York Health Economics Consortium
UK

Title: Challenges in using patient reported outcome measures in rare diseases research

Biography

Biography: Andria Hanbury

Abstract

Statement of the problem. Challenges in developing patient reported outcomes strategies for orphan drugs include identifying, recruiting and retaining patients in clinical trials, often from multiple countries. Study design issues including identifying suitable end points and comparators, and then how to measure selected end points. Often there will not be a suitable patient reported outcome measure (PRO) already available, leading to the need to invest time and resource in developing a new PRO, or in identifying, adapting and validating existing measures.
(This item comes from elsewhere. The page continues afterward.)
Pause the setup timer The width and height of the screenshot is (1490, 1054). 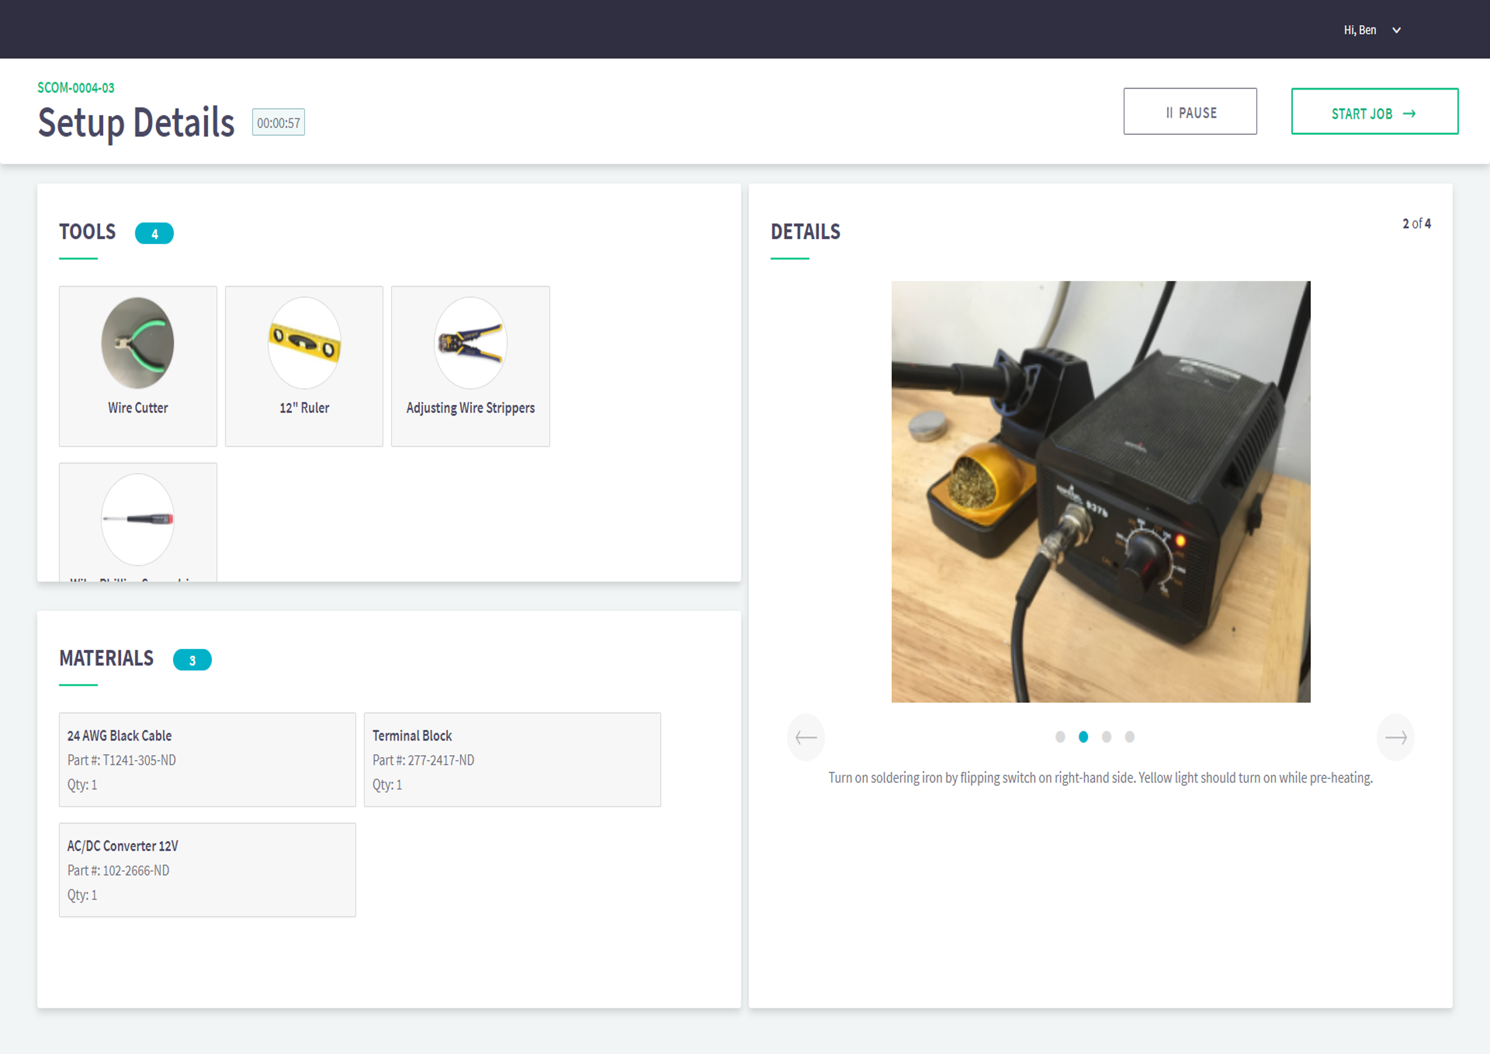click(x=1190, y=112)
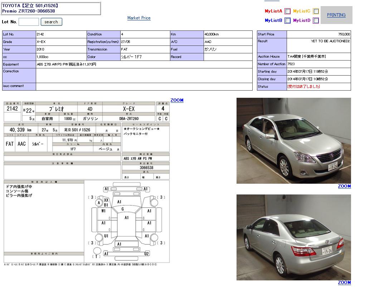Click the chassis number 3066538 on the sheet
Viewport: 365px width, 289px height.
tap(146, 168)
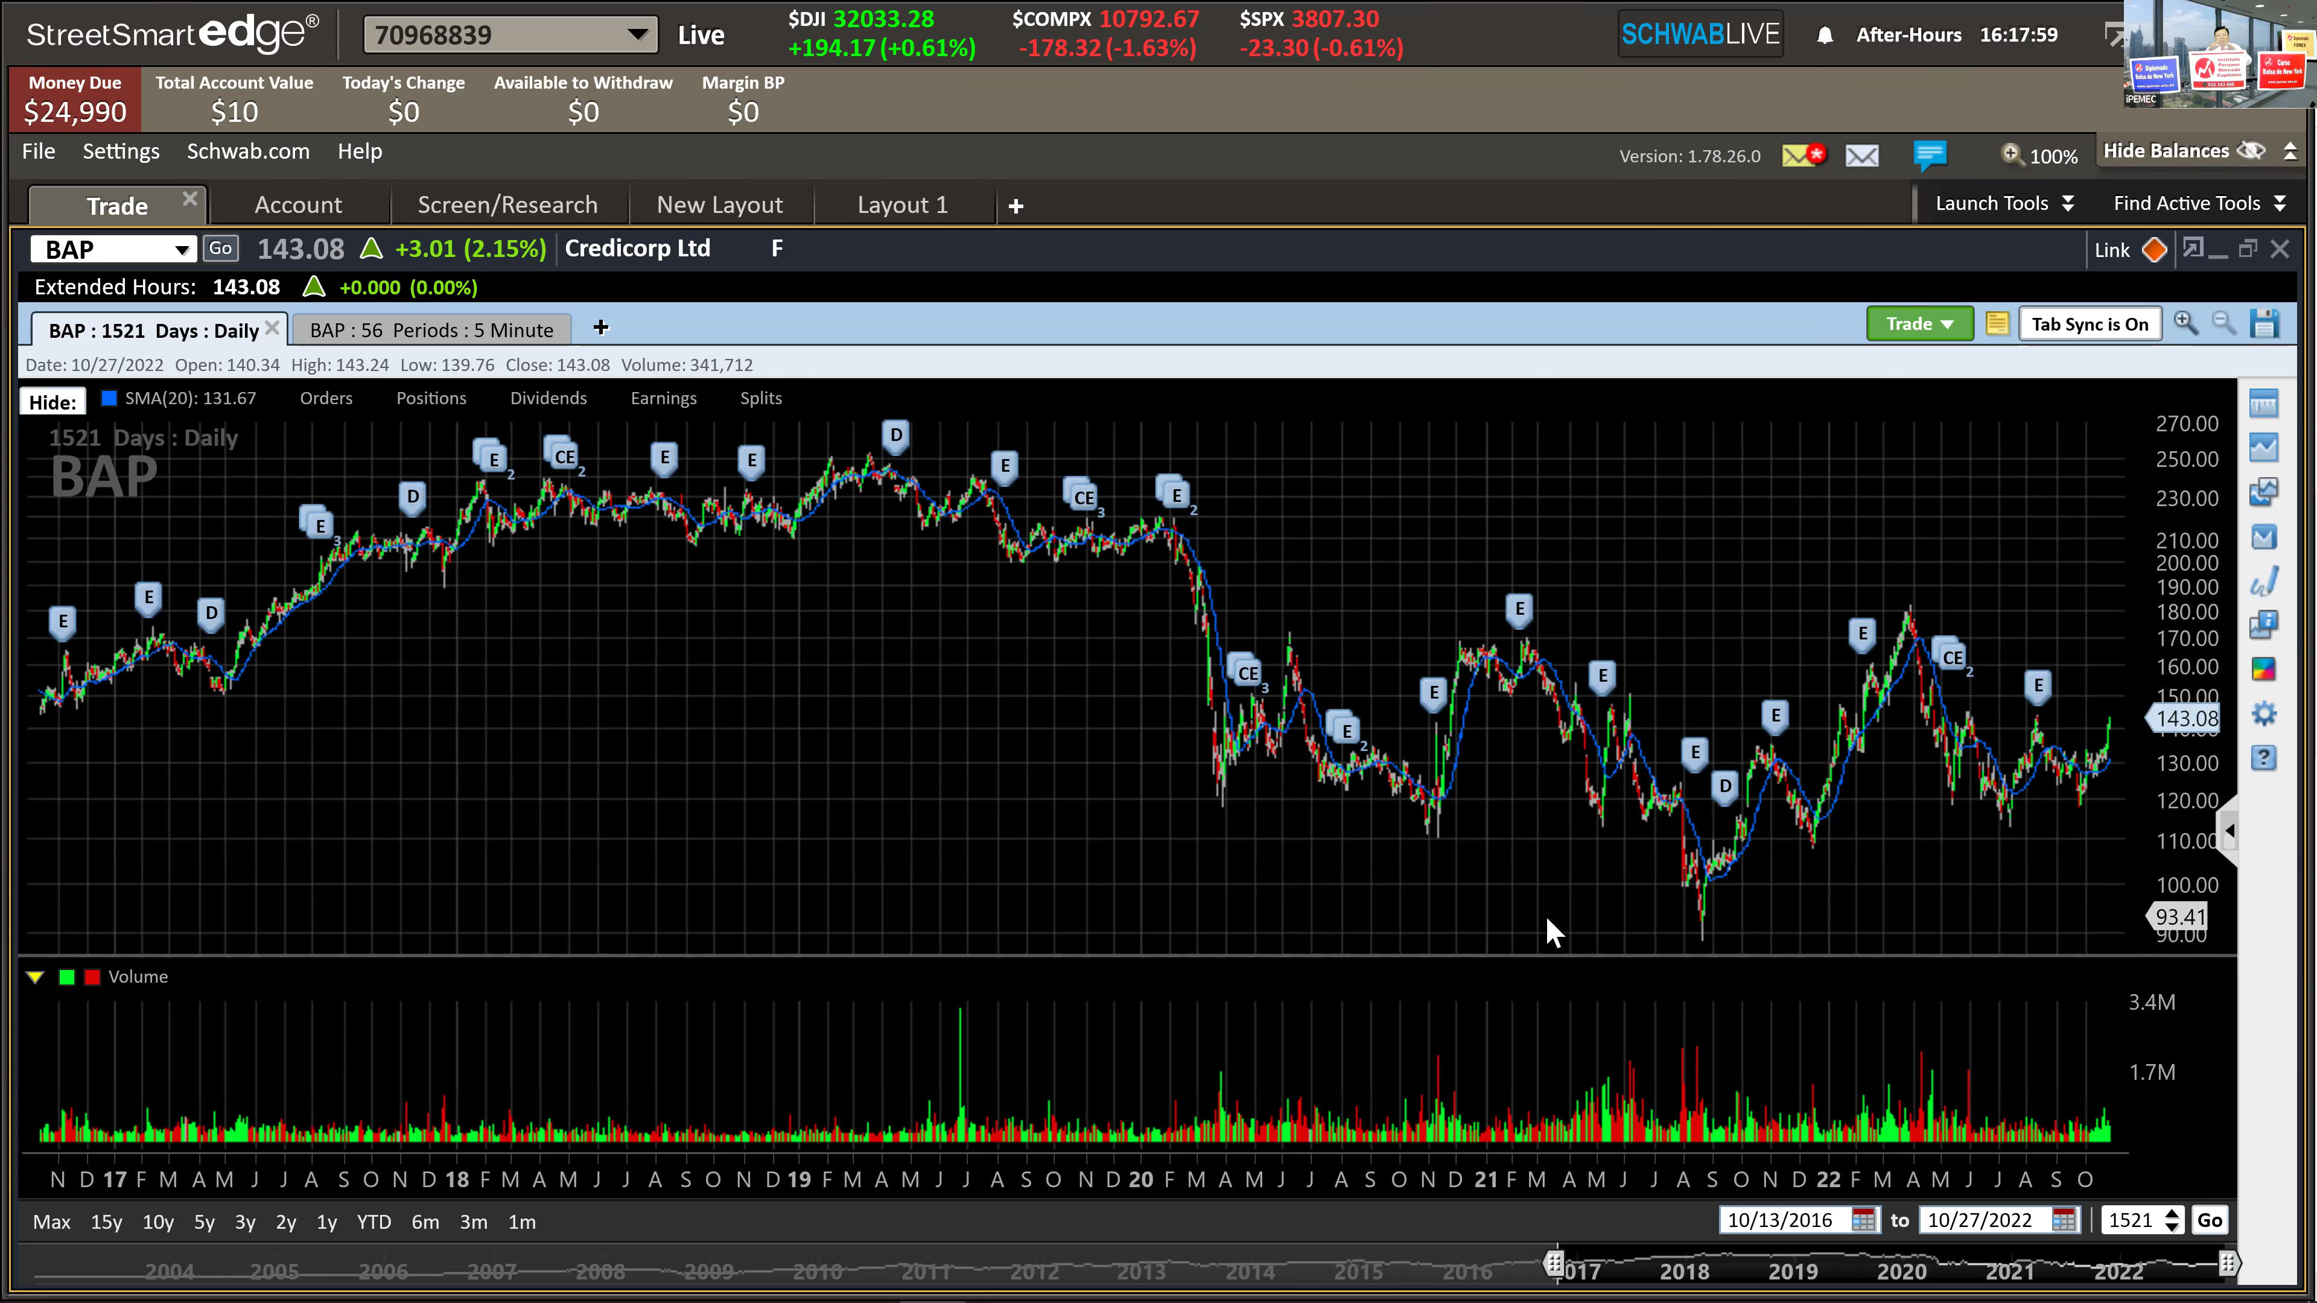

Nonetheless, PROs, which are an increasingly important endpoint for clinical trials in general, are especially important for rare diseases research, where the patients’ quality of life is often a primary end point. Whilst generic off the shelf PROs do exist, disease specific PROs are preferable in that they pick up on the nuance of living with a specific rare disease, and, essentially, measure what is important to patients. Indeed, researchers and clinicians’ may not always be wholly cognizant of the nuances of living with a rare disease; this is why patient involvement in the development of a PRO is an important criteria on which PROs within trials are judged by regulatory bodies. Recommendations. To facilitate the identification and subsequent development or adaptation and validation of a robust PRO, patient advocacy groups can play a pivotal role in gaining support for a study and advising on patient recruitment. However, expertise is also needed in systematically reviewing PROs to identify whether there are any existing and robust measures available. And, if there are not, psychometric expertise is then also needed in PRO development and or adaptation and validation, including potentially the validation process for migrating from paper based PROs to electronic PROs. As each of these components at the study design stage is often an unknown, and takes time to do robustly, early stage consideration of the patient reported outcomes strategy is especially important for rare diseases research. This presentation will outline these issues, with the aim of raising awareness of the challenges and facilitating timely consideration regarding the involvement of PROs in rare diseases research.